François, resolveu estudar medicina em São Paulo, depois faria alguma especialidade fora, mas se acostumou a viver ali.     O delegado o surpreendeu aparecendo no seu escritório, me disseram que você é bom aplicando dinheiro.    Preciso me livrar de trabalhar na polícia, estou farto.   Ficaram amigos, iam almoçar cada vez que ele vinha.   Lhe ensino como fazer, aplicar um dinheiro, ganhar, repor no banco o que tinha tirado, usar somente o lucro sempre.

Assim terei um colchão para minha aposentadoria.  Não tenho família, vivo sozinho.  Eduardo dizia que o delegado gostava dele.

Era um homem diferente, era advogado, não tinha essa maneira que os outros tinham de machão, estava nessa delegacia, pois sabia ser educado.

Quando o advogado do escritório se aposentou, lhe perguntou se queria trabalhar com ele.

Sei não, deves ser um patrão duro de roer.  Assim foram levando até que um dia num jantar o François, virou-se para ele, enquanto o pai tinha ido ao banheiro, lhe perguntando quando ia se declarar a seu pai.  Que estas esperando, que a fruta caia da árvore de podre.

A cara do Roberto Dutra, foi ótima, transpareço tanto assim?

Sim, responderam ao mesmo tempo.

Eduardo, pensei que vocês tivessem um relacionamento.

Somos amigos nada mais, ele e Helena me ajudaram quando a família me expulsou de casa, por isso sem querer até hoje vivo lá.

Ah, bom se é assim.

Nessa noite os dois os deixaram no salão tomando o último drink da noite.  No dia seguinte o Dutra tomou café da manhã com eles.   Noronha não disse nada, era assim.   François dizia que parecia uma república de homens, ele nunca tinha se apaixonado.

Levou anos para encontrar alguém, sem querer num congresso médico, conheceu uma médica de São Paulo, como ele dizia, vivemos na mesma cidade, não nos conhecemos.  O casamento foi ótimo.   Ela era do interior, a família não gostou muito da família do noivo, mas ela soltou, quem vai viver com eles sou eu.

Logo a casa estava cheia de crianças.  Noronha adorava ser chamado de avô.  Tinham discutido muito, como seria a educação religiosa deles.   Norma, disse que o avô devia decidir.

Ele foi com Dutra até o interior para falar com os pais da Norma, os convenceu que os meninos devia ser educados no judaísmo.    Acabaram aceitando.

Estavam atrasados nos procedimentos, mas o velho rabino cuidou de tudo.
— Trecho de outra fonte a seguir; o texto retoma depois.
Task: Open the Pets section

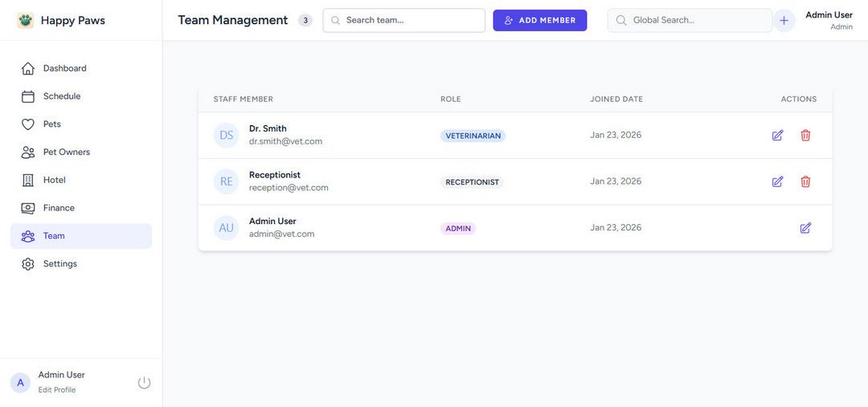Action: pos(51,124)
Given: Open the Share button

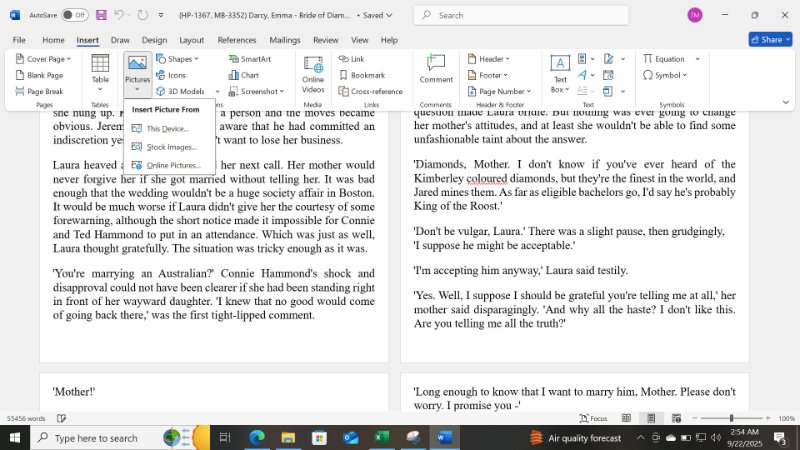Looking at the screenshot, I should tap(769, 40).
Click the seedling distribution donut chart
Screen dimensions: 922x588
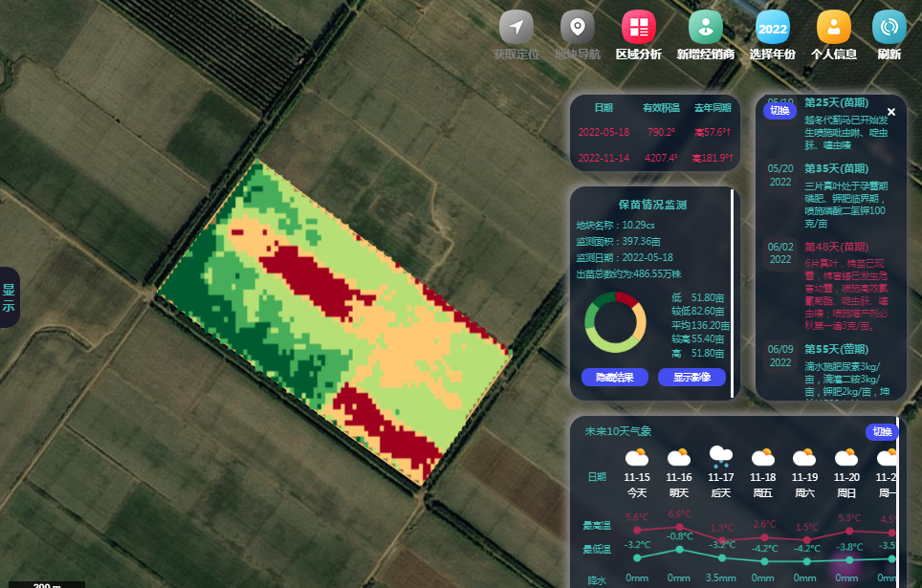click(616, 322)

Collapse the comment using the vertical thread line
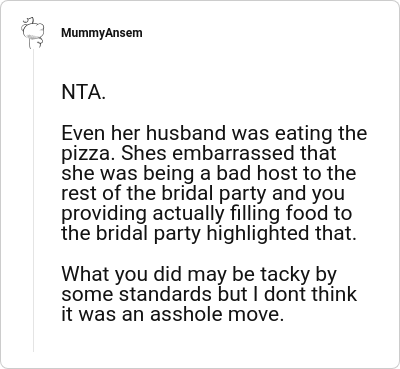click(33, 200)
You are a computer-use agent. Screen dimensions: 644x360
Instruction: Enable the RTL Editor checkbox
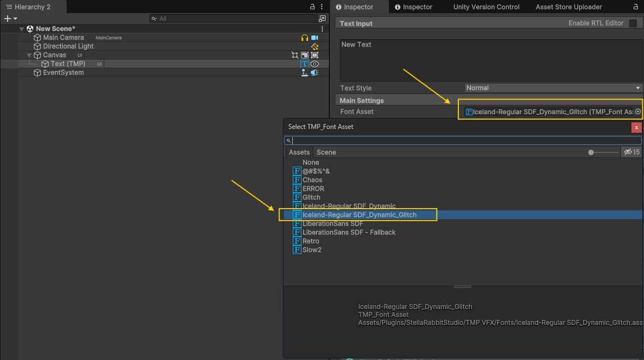click(x=633, y=23)
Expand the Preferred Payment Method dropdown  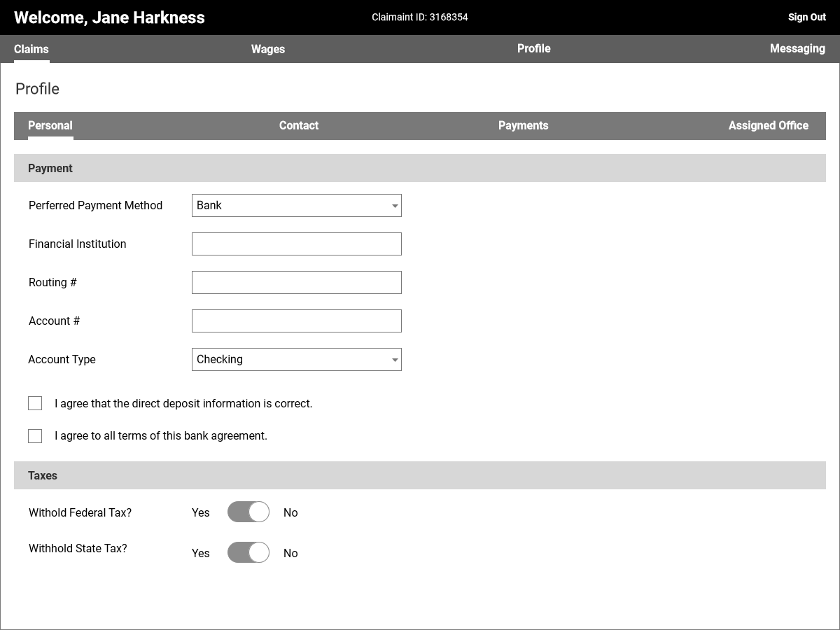(297, 206)
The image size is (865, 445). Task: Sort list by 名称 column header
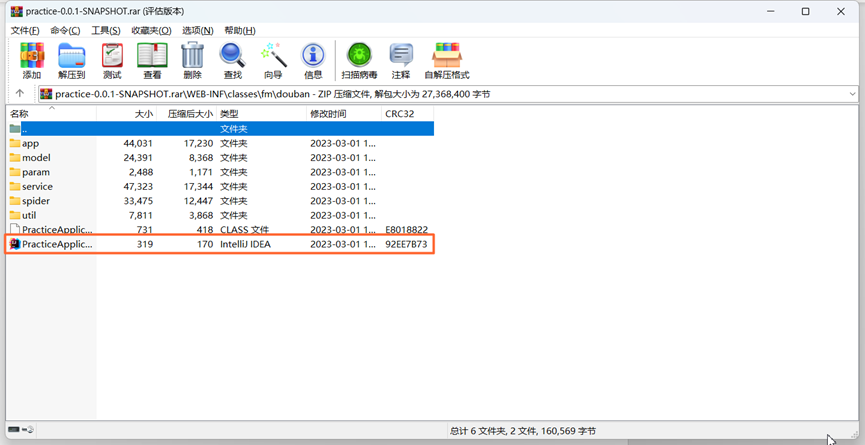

Era ele quem ensinava os garotos.  Quando nasceu o último filho, colocaram o nome de Helena, era a paixonite do Noronha, se atiraria do alto do edifício se a menina pedia. 

No salão agora tinham uma foto de família embaixo do quadro da Helena.  A menina parava olhava o quadro, dizendo sou eu.
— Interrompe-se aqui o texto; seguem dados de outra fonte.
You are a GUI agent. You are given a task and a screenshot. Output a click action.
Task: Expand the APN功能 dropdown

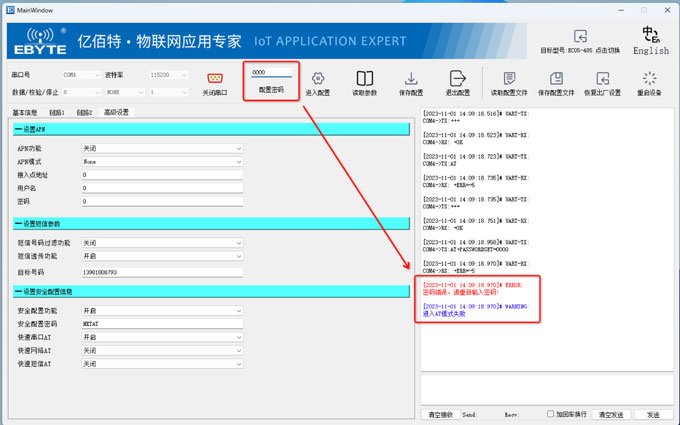click(x=162, y=148)
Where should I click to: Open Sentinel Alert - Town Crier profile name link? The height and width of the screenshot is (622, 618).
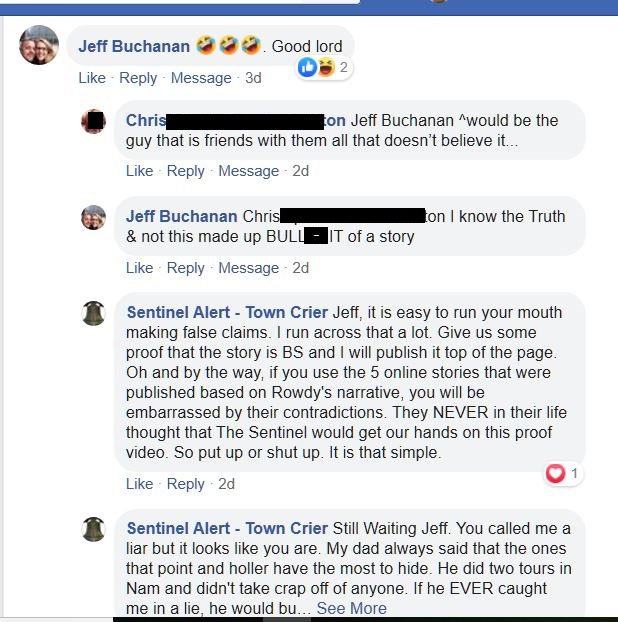click(227, 312)
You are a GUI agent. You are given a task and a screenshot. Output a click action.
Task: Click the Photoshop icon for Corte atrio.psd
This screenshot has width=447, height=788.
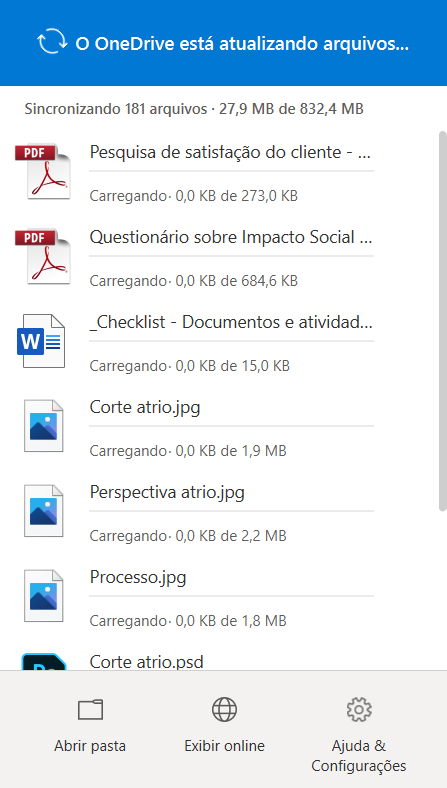pyautogui.click(x=44, y=661)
Noronha ficava todo derretido.  Mas os fazia a todos estudar francês, todos anos iam a Paris, para ver aonde o pai tinha crescido.  Se hospedavam na casa da Helena, que era mantida graças ao Noronha.

Ele mesmo com o Dutra vinham passar a Saison em Paris, ir a Operas, que ele acabou gostando, exposições, sempre comprava alguma coisa para levar para o apartamento de São Paulo.

Sempre dizia, esperei, agora tenho paz comigo mesmo, uma família grande, amigos, que é que importa.   Gradativamente os parentes foram sumindo, saiam da prisão, em seguida desapareciam, alguns souberam iam para Israel, aonde ninguém os conhecia.

As únicas que ficaram foram as irmãs do Eduardo, que agora sempre o convidavam para as festas de família.

Mas na volta dizia, minha família é esta, o resto é consequência da vida.